In Keras, I can have the following code:
docs
Out[9]:
['Well done!',
'Good work',
'Great effort',
'nice work',
'Excellent!',
'Weak',
'Poor effort!',
'not good',
'poor work',
'Could have done better.']
labels = array([1,1,1,1,1,0,0,0,0,0])
voc_size = 50
encoded = [one_hot(d, voc_size) for d in docs]
max_length = 4
padded_docs = pad_sequences(encoded, maxlen=max_length, padding='post')
My understanding is that, the 'one_hot' encoding already creates an equal length of each doc based on the vocabulary size. So why does each doc need to be padded again?
EDIT: another example for more clarification:
A one-hot encoding is a representation of categorical variables (e.g. cat, dog, rat) as binary vectors (e.g. [1,0,0], [0,1,0], [0,0,1]).
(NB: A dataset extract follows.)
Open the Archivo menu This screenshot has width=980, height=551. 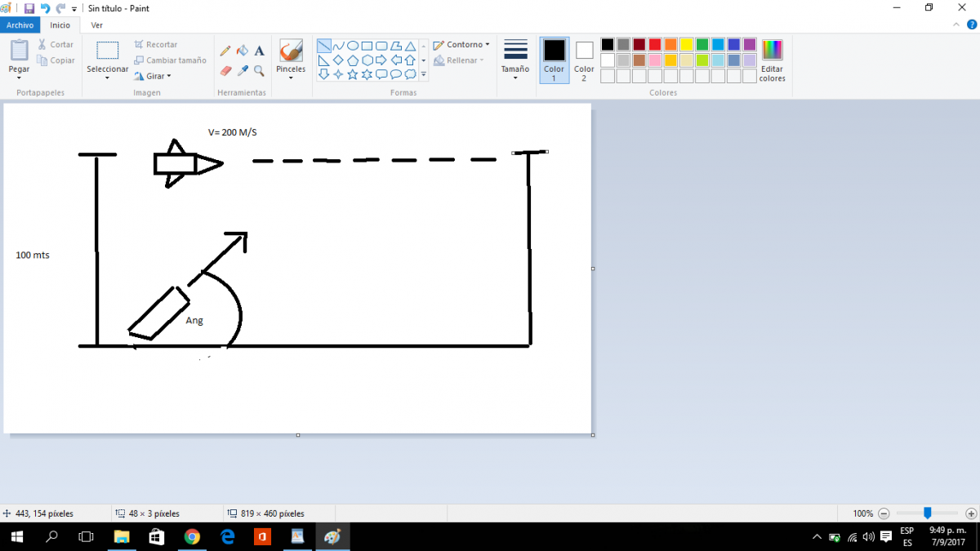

So in this case, cat, dog and rat are encoded as equal length of vector. How is this different from the example above?
TLDR; one_hot
makes each index to be from a fixed range, no the result list to have a fixed length.
In order to understand that issue one need to understand what the one_hot
function actually does. It transforms a document into a sequence of int
indices which has approximately the same length as the number of words (tokens) in document. E.g.:
'one hot encoding' -> [0, 2, 17]
where each index is index of a word in vocabulary (e.g. one
has index 0
). This means that when you apply one_hot
to a sequence of texts (as in the piece of code you have provided) you are getting the list of lists indices where each list might have different length. This is a problem for keras
and numpy
which expects the list of lists to be in array-like form - which means that each sublist should have the equal, fixed length.
This is done via pad_sequences
function which makes each of the sublists to have a fixed length.